(Records drawn from a dataset)
━━━━━━━━

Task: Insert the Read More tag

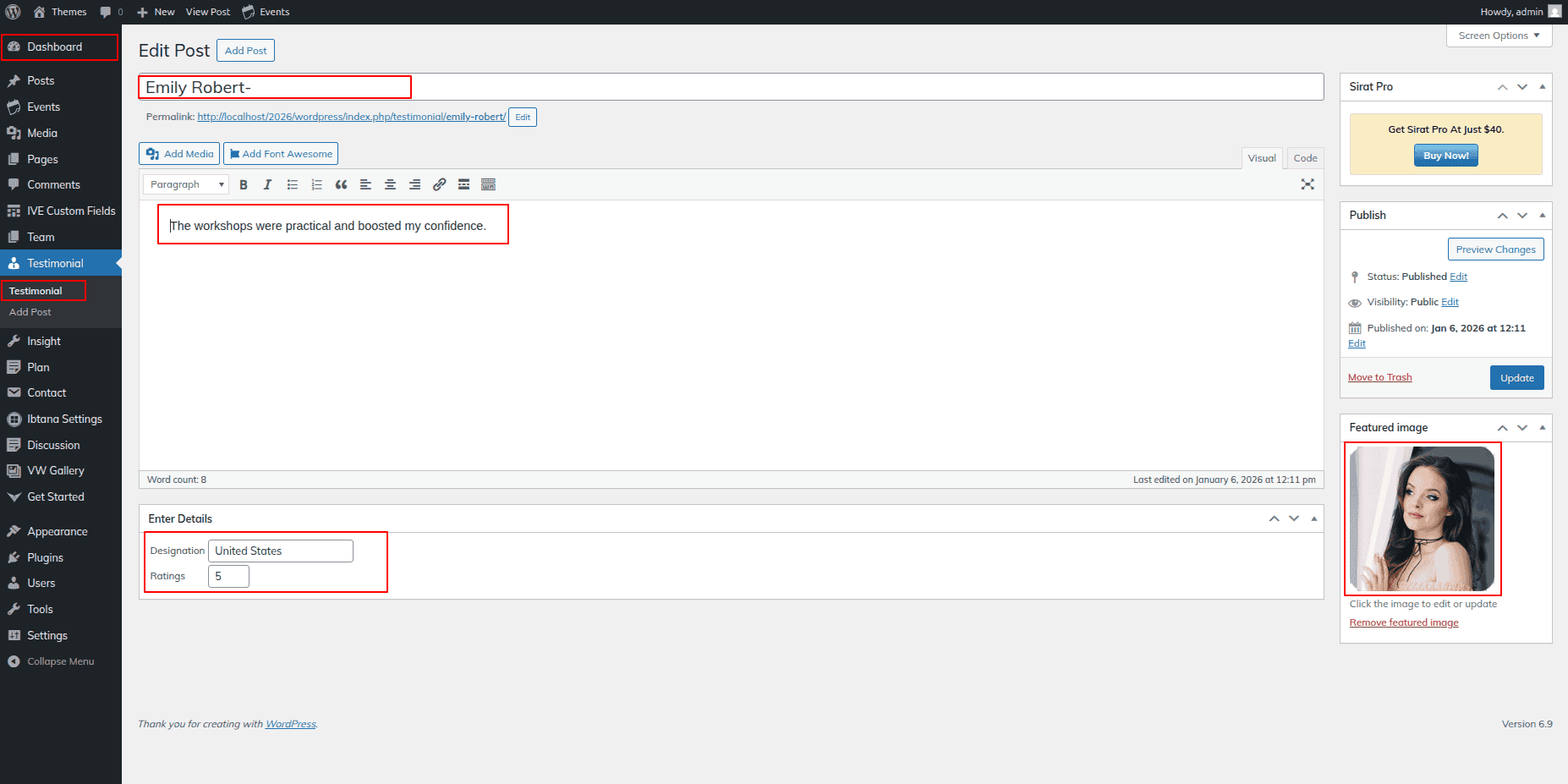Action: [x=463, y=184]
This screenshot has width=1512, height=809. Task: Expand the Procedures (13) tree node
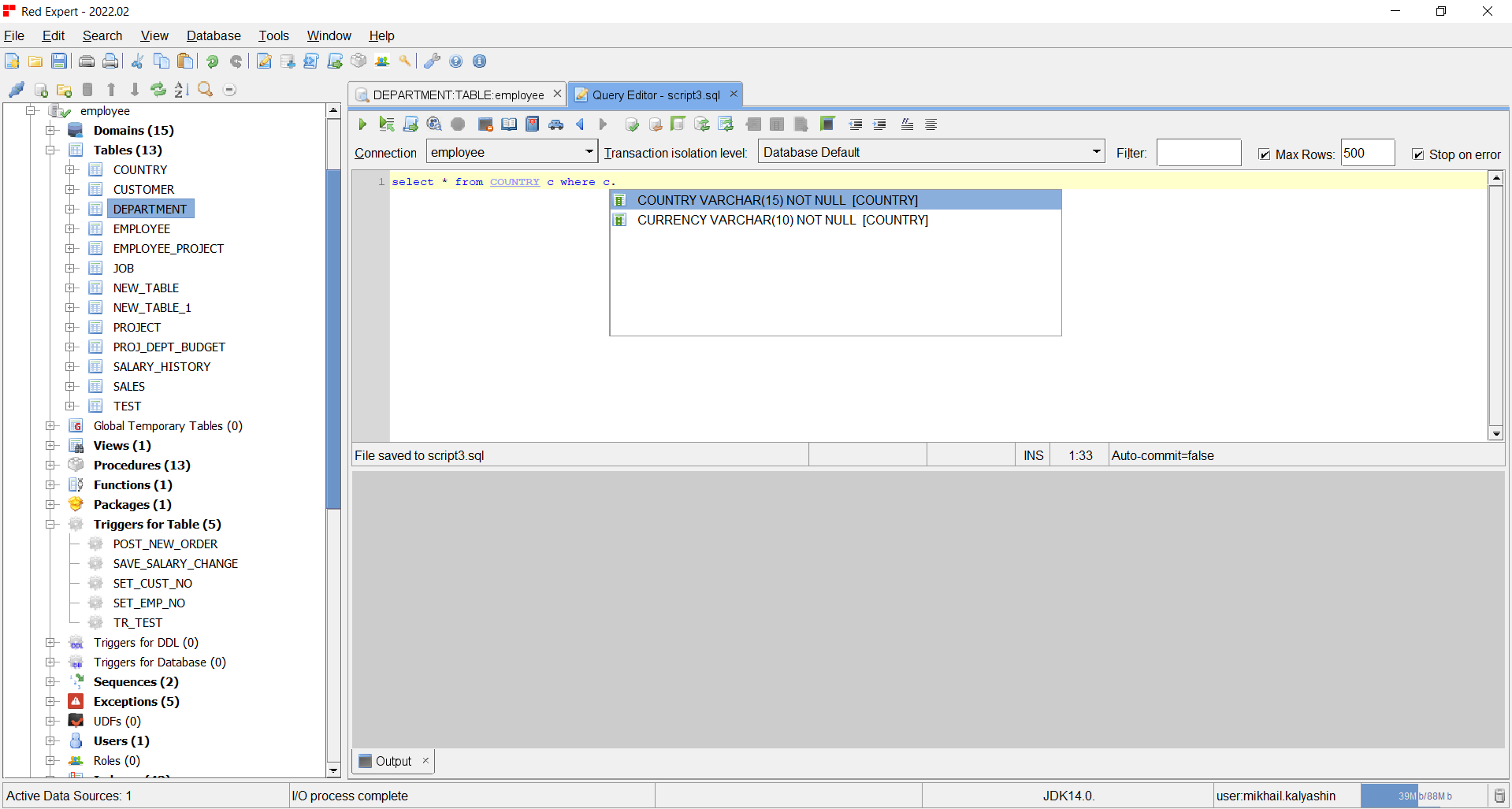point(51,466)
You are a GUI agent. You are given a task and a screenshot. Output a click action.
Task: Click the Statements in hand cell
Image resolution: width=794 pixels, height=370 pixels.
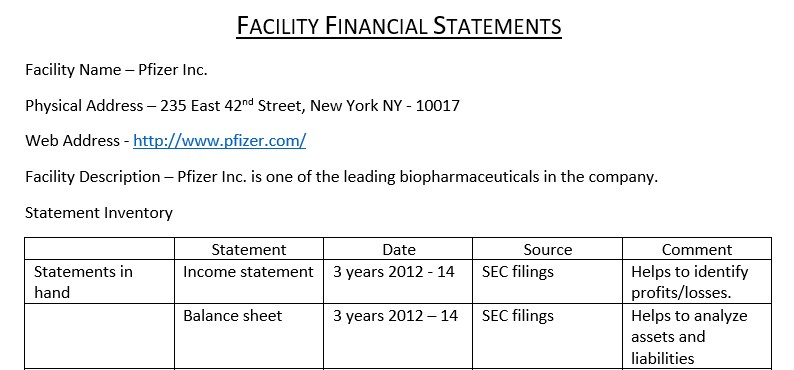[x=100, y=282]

━━━━━━━━

→ **Activity**
Set the records down again precisely, skipping every image.

→ **Problem solution**
Task: Insert the Read More tag

Action: [x=463, y=184]
This screenshot has width=1512, height=809. Task: Expand the Procedures (13) tree node
point(51,466)
You are a GUI agent. You are given a task and a screenshot. Output a click action.
Task: Click the Statements in hand cell
Image resolution: width=794 pixels, height=370 pixels.
[x=100, y=282]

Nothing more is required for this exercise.